Some writers write in a very self-conscious writery way. A classic "writery" move is to write your first (nonfiction) book, or other stuff "early" in your "career" like this:
I'm a writer. I like writing. I'm doing writing right now. Woah, what's up with writing? I'm like sitting at a desk typing words, but like, you're also reading them! I got a book deal! I'm writing my first book right now! I'm a writer! I do writing! Writing is so hard, but I'm really into writing. Check out my writing!
I for sure did this a lot in my first book, and in a lot of other places. One of my very first attempts to write "fiction" in high school was a very high-minded two page piece of metafiction which was really just me being unable to come to terms with not being able to make up characters and stories, and was a sort of passive-aggressive version of Salinger's narrator, Buddy Glass, in Seymour: An Introduction. (To his credit, I think Salinger actually does this very well, but it's easy to do badly.) My freakin' writing textbook is written in a very wink-wink, nudge-nudge, self-conscious voice. I didn't know how else to do it.
I wish I didn't have the impulse to write like this. It's sometimes really embarrassing to go back and read. When I encounter someone else who writes this way, I cringe inwardly; not so much on their behalf, but on my own, because I realize what I must sound like to other people. Nevertheless, I often do it because I feel like I must, and I feel like the artifice with which many writers go about writing about things that really happened is pompous and unnecessary and even maybe uncharitable and untrue.
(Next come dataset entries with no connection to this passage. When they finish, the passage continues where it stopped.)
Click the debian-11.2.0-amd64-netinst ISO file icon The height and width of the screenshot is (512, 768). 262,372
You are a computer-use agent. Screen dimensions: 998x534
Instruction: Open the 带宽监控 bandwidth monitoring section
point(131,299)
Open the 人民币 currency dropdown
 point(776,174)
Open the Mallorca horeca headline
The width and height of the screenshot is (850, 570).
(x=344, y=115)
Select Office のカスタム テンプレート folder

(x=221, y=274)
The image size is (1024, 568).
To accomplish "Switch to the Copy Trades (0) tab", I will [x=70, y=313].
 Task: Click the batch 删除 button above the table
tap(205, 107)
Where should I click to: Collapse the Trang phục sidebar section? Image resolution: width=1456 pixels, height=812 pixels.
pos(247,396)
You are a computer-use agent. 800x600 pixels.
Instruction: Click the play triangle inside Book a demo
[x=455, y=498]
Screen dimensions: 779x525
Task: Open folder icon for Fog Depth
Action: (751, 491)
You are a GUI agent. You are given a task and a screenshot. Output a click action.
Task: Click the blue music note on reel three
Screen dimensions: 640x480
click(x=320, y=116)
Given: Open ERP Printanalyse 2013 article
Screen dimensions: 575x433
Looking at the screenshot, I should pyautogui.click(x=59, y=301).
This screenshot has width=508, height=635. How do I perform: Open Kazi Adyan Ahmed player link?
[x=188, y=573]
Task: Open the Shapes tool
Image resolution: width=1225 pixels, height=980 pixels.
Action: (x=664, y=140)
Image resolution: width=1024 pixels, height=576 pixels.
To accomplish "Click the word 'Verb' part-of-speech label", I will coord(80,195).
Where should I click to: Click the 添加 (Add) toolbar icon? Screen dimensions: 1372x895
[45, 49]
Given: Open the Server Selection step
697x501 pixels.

Paul J. Griffiths in Intellectual Appetites makes a distinction between the way that the "curious" (which he defines as the bad kind of knowledge seeker) and the "studious" (the good kind) express their knowledge. For the studious:
A doubt is raised, an imperfection acknowledged, the beauty of a public depiction of knowledge’s creaturely intimacy shaded by an acknowledgment of the failure of exactly that intimacy. There is...a high degree of self-referential awareness in the texts, oral or written, of studious knowers: the stammer requires this. The curious, however, do not stammer. They are loquacious, which means much more than just that they speak (and write) a lot. They present their spectacular masteries in a form that shows no doubt, no stammering, and no uncertainty; and they do so because they have none. The spectacles they have constructed are wholly owned. No remnant remains unpenetrated, undominated, and so the findings can be presented loquaciously, in well-wrought words whose central purpose is to convince those who hear or read them that, yes, this is exhaustively known; and, equally (if not more) important, I, the one speaking and writing, exhaustively know it. Ideally, the reader or hearer of what the curious write and speak should be struck dumb with admiration of the perfect mastery there being displayed. Those who read what the curious write should respond as the prophet Isaiah did in the presence of God: my lips, they should think, are unclean before knowledge of this extent and profundity. All I can do is be silent before it. The curious, as always, aspire to be treated as if divine. This leads me to the final contrast between the stammering works of the studious and the loquacious works of the curious. It is that stammering is an invitation, while loquacity is no more than a declaration.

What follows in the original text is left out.